* Begin Input records *
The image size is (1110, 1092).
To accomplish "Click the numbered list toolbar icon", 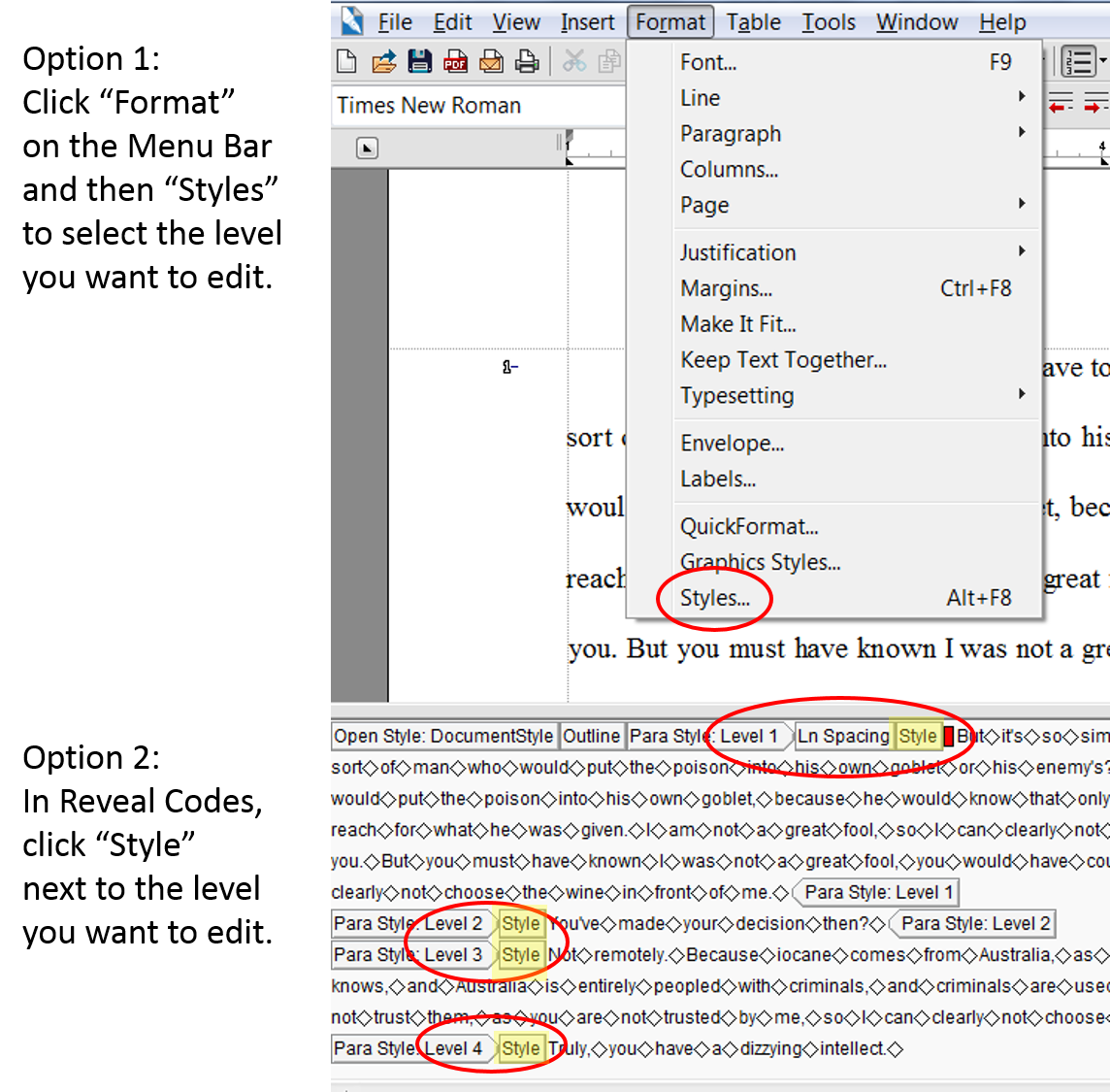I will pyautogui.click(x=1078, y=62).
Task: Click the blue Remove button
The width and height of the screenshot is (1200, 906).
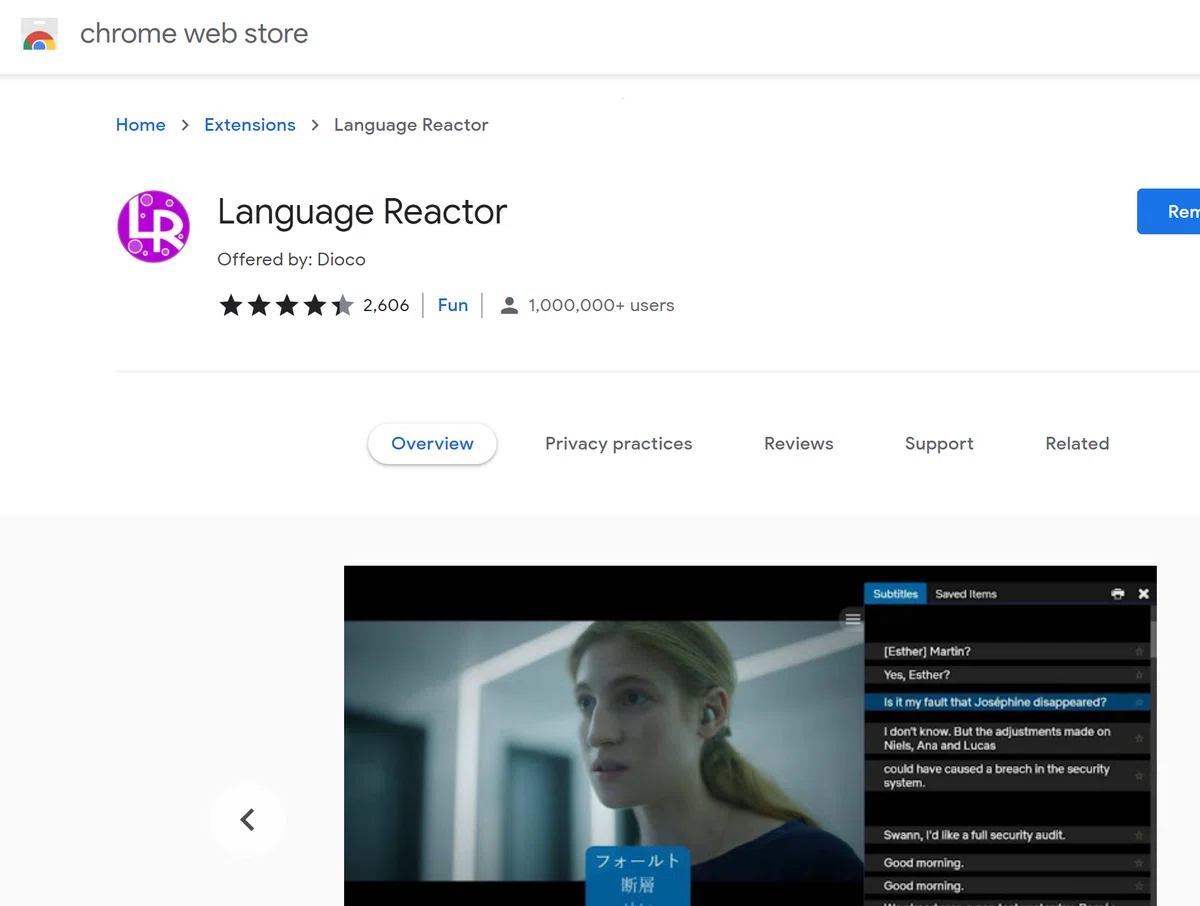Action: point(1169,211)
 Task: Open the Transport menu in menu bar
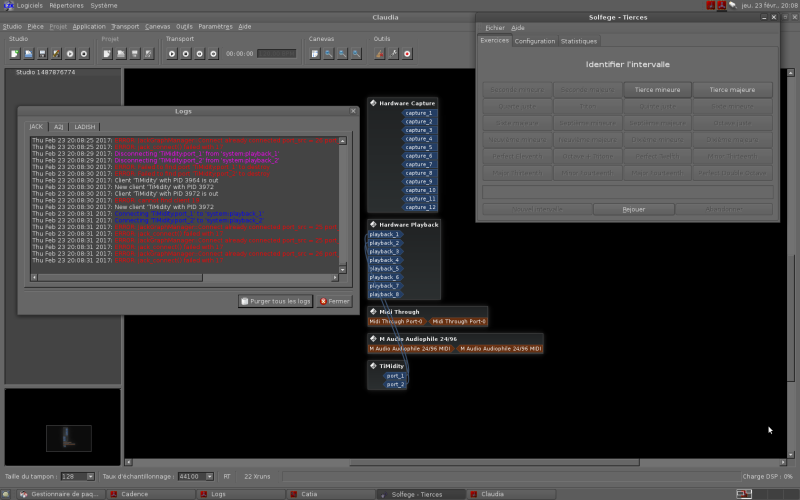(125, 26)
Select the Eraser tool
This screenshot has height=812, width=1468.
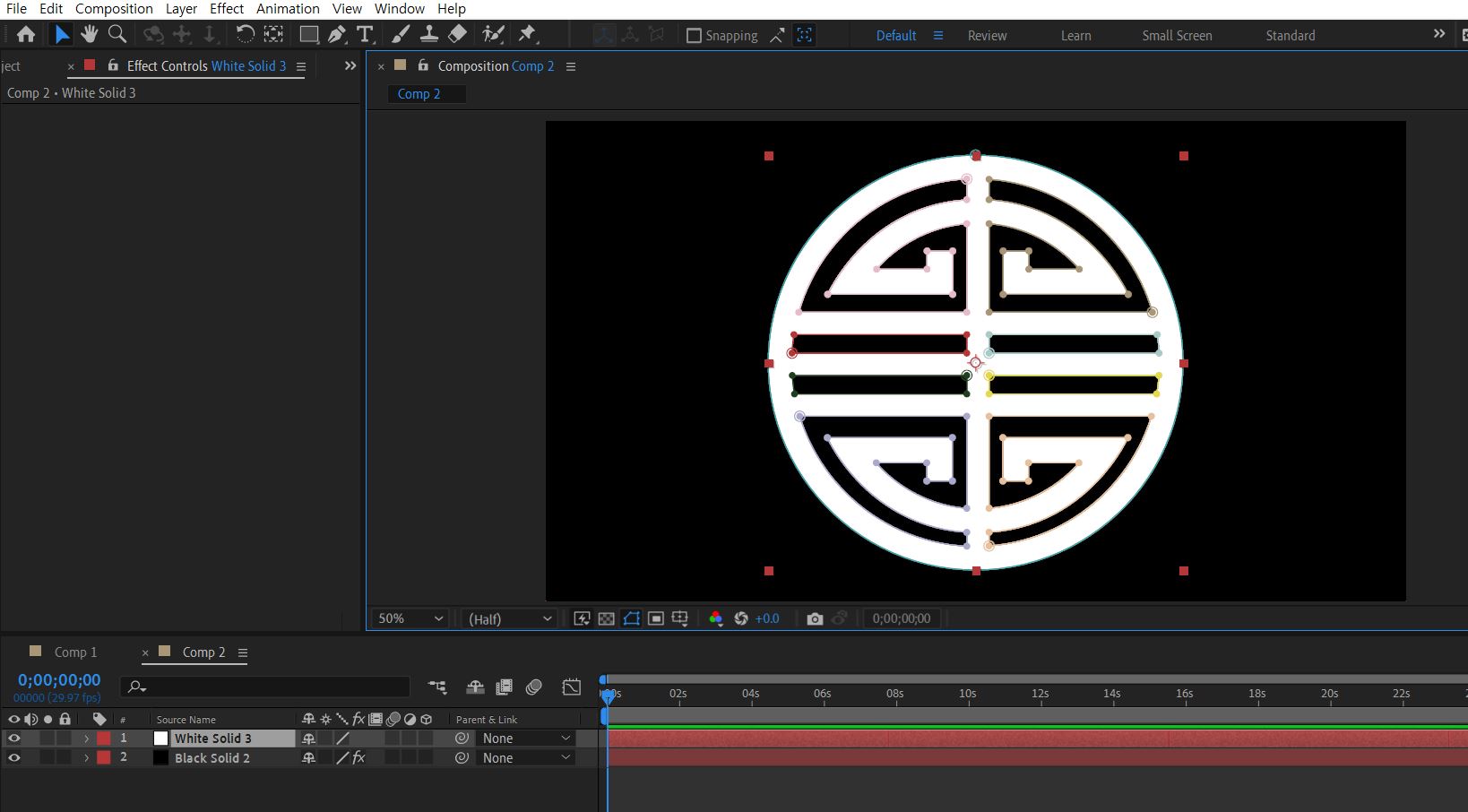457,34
* End Input records *
■ **Do this**
Copy out the records from the line containing "Task: Open the Transport menu in menu bar" through the end of the records, leaving out the pictures.

■ **Answer**
 Task: Open the Transport menu in menu bar
(125, 26)
Select the Eraser tool
This screenshot has height=812, width=1468.
457,34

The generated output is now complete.